Le petit Nicolas, ce personnage inventé par Goscinny dans les années 60, fait partie intégrante de la culture française. Il est gaffeur, charmant, malicieux et pourtant complètement étranger (et insignifiant) aux yeux des Québécois. Si plus de cinq millions de Français se sont pressés aux portes des cinémas pour voir cette comédie, les Québécois resteront probablement indifférents face aux cabrioles de Nicolas. Et détrompez-vous, ce n'est guère de l'inefficacité du long métrage dont il est question ou de l'incompétence du réalisateur, mais plutôt du conflit didactique entre nos deux nations. Laurent Tirard exploite un type d'humour s'orientant davantage vers la balourdise, vers des inepties plus physiques que scénaristiques, chose à laquelle le peuple québécois semble avoir été moins confronté (davantage familier aux « stand-up » à l'américaine ou aux monologues d'un Marc Favreau, alias Sol, ou d'un Yvon Deschamps par exemple).

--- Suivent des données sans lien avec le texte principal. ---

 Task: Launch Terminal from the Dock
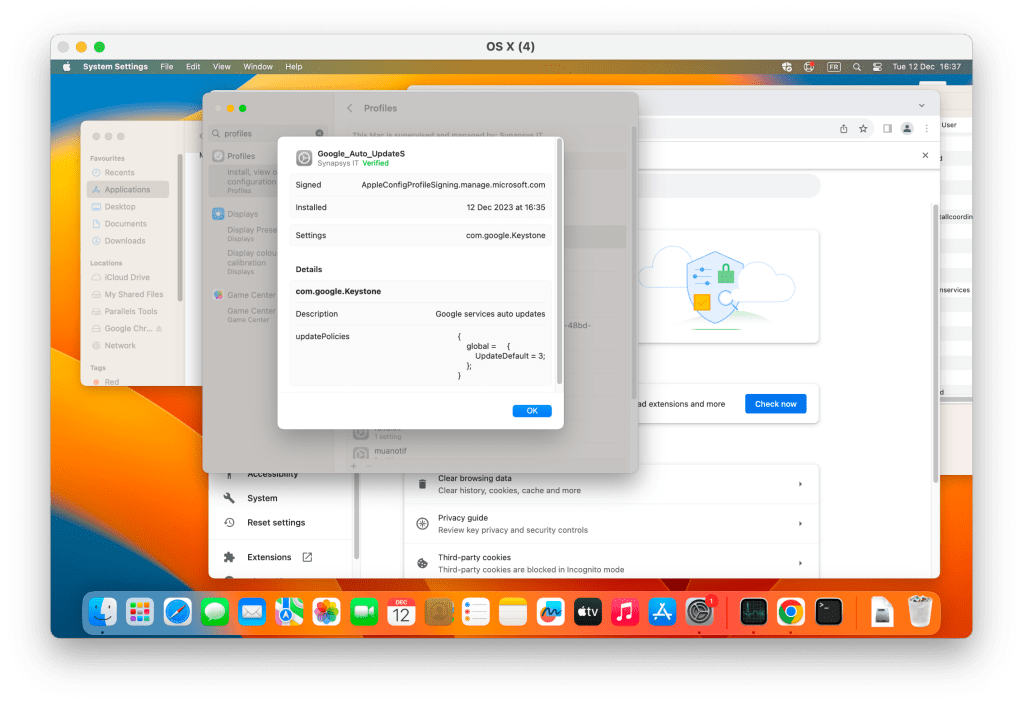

Comme à toute bonne règle, il y a irrémédiablement des exceptions, on pense entre autres à la comédie Le dîner de cons qui fut accueillie ici comme en France de grande façon. Et certes, de nombreux Québécois seront en désaccord avec mes arguments plutôt subjectifs, mais, même si on parle la même langue (c'est encore relatif), un monde de pédagogie contradictoire nous oppose, et Le petit Nicolas peut être mal reçu par un Canadiens français simplement parce qu'il ne s'adresse pas à ce dernier en premier.
Nicolas, un petit garçon gaffeur et curieux, mène une vie paisible jusqu'à ce qu'il apprenne qu'il est sur le point d'avoir un petit frère. Croyant que le nouveau-né pourrait ruiner son existence si parfaite, il organise une brigade spéciale avec ses copains de l'école dans le but d'amasser assez d'argent pour engager Francis Leborgne, un truand en cavale, capable de kidnapper son cadet.
Maxime Godart donne une performance authentique et juste pour sa première expérience au grand écran. Il nous révèle rapidement les traits caractéristiques de Nicolas, son audace, sa naïveté et son espièglerie. Les jeunes acteurs qui l'accompagnent à l'écran sont également très doués. Damien Ferdel, qui incarne Agnan, le premier de classe, et Victor Carles, dans le rôle de Clotaire, sont particulièrement efficaces et reflètent adroitement l'univers candide de Nicolas. Valérie Lemercier et Kad Merad, qui interprètent les parents du héros, sont (malgré toute la « caricature » qui entoure leurs personnages) drôlement compétents.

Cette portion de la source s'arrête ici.